Ein schwierigeres Marktumfeld könnte jedoch andererseits die Übernahmespekulationen weiter anfachen. Denn noch, so Pricewaterhouse Coopers in einer Studie, geht es den Banken operativ so gut, dass sie sich nicht unbedingt zu Fusionen getrieben sehen. So führte auch die Übernahme der Hypo-Vereinsbank durch Unicredit 2005 nicht zu der erwarteten europäischen Konsolidierungswelle. Analyst Graham betont, dass die Verkäufer, an denen es im Moment mangelt, durch eine Verschlechterung der Branchenlage hervorkommen könnten.
Im vergangenen Jahr 2006 waren die italienischen und französischen Banken am aktivsten mit Zusammenschlüssen. So haben sich die italienische Banca Intesa und Sanpaolo IMI mit einer Fusion zur derzeit siebtgrößten europäischen Bank nach Börsenwert hochkatapultiert. Auf eine Marktkapitalisierung von 100 Mrd. Euro, die in der Branche derzeit als langfristige Mindestmarke für eine globale Großbank gehandelt wird, kommt in Europa aber derzeit immer noch lediglich die britische HSBC.

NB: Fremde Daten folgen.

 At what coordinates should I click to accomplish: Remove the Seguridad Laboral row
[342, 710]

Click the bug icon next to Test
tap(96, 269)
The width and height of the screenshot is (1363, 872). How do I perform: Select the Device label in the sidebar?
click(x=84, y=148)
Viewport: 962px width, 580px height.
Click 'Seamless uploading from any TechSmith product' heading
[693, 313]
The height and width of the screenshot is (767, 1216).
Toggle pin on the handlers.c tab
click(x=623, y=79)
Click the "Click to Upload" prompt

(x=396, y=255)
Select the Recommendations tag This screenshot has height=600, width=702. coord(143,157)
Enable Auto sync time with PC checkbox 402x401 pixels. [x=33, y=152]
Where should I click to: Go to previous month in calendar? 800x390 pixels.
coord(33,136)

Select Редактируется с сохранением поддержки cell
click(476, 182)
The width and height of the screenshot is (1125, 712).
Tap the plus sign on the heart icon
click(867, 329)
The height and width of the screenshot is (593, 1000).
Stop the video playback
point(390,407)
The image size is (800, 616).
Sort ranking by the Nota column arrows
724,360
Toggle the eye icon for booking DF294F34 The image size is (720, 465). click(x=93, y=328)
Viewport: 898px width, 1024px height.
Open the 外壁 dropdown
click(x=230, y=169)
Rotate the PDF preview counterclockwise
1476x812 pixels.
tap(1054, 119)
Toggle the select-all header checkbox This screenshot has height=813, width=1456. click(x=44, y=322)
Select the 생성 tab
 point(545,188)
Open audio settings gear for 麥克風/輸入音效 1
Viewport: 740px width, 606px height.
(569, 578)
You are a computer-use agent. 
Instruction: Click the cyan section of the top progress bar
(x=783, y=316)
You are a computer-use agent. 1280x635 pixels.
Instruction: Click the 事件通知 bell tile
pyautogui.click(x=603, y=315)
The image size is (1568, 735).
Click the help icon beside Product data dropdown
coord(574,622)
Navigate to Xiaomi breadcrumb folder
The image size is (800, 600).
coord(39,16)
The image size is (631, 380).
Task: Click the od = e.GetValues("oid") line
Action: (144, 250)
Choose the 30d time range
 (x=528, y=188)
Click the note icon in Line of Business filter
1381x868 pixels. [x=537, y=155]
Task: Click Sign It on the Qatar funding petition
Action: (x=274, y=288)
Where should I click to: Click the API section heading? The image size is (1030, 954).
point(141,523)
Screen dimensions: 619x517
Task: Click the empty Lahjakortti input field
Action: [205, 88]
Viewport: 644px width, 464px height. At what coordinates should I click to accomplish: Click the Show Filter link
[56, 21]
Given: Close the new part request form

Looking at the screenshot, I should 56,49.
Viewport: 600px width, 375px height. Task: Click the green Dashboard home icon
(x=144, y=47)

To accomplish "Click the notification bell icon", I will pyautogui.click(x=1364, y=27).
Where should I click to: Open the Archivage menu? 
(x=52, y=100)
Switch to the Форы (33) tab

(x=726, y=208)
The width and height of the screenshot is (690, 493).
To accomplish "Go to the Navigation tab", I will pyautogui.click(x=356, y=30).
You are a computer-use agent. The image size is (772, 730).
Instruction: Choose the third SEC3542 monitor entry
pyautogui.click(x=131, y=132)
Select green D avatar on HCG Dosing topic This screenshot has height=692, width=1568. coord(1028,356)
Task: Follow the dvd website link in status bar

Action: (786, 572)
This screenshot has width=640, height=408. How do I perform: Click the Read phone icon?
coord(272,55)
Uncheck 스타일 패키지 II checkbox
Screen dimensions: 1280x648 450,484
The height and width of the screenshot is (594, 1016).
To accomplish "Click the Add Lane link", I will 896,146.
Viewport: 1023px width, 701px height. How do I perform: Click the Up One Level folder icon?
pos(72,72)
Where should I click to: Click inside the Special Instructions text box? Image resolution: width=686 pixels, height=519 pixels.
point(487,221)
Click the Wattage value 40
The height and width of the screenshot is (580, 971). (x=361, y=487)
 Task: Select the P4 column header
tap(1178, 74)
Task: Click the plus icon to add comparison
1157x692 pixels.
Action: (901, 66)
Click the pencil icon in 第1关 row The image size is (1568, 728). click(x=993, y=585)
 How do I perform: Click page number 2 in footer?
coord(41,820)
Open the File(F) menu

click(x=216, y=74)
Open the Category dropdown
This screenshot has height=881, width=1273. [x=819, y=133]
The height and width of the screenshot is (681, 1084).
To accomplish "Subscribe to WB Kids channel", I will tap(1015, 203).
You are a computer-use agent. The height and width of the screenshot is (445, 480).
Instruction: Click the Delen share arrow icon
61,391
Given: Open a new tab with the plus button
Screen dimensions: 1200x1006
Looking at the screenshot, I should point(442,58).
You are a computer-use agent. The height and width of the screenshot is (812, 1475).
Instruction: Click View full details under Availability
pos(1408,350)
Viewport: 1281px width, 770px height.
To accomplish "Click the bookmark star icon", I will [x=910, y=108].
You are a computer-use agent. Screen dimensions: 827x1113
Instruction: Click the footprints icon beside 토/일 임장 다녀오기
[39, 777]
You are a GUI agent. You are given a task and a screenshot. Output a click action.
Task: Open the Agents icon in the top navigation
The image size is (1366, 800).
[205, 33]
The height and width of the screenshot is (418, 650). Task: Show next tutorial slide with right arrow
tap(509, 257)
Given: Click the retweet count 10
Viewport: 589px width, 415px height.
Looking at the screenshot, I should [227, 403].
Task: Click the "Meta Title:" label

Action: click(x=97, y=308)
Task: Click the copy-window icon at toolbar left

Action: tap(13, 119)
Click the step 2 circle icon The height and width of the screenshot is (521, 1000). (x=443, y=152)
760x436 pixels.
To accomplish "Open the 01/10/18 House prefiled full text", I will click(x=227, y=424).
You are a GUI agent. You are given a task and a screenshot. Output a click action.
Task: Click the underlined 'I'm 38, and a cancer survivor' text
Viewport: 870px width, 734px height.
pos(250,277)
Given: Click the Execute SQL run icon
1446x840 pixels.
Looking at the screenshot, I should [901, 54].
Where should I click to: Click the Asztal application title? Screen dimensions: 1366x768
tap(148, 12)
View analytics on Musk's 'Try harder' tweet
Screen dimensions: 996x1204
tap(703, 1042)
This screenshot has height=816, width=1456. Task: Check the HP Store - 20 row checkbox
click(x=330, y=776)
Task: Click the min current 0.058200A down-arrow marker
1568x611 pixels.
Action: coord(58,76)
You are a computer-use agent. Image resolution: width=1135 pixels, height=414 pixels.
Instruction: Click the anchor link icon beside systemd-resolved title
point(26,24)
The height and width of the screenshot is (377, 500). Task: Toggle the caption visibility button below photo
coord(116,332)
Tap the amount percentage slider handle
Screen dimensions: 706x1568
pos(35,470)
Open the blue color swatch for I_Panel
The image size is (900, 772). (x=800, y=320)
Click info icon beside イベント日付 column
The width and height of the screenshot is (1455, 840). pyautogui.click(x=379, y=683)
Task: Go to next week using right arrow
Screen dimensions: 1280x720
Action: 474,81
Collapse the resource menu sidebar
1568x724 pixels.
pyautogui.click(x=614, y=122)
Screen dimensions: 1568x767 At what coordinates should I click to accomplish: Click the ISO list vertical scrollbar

Die deutschen Banken sind von dieser Marke meilenweit entfernt. Im operativen Geschäft aber haben sie aufgeholt. Die Kosten sinken im Verhältnis zum Ertrag. Während sich Personalkosten erhöhten, führten Effizienzprogramme zu weiter sinkenden Verwaltungskosten in anderen Bereichen, lobt die Ratingagentur Fitch.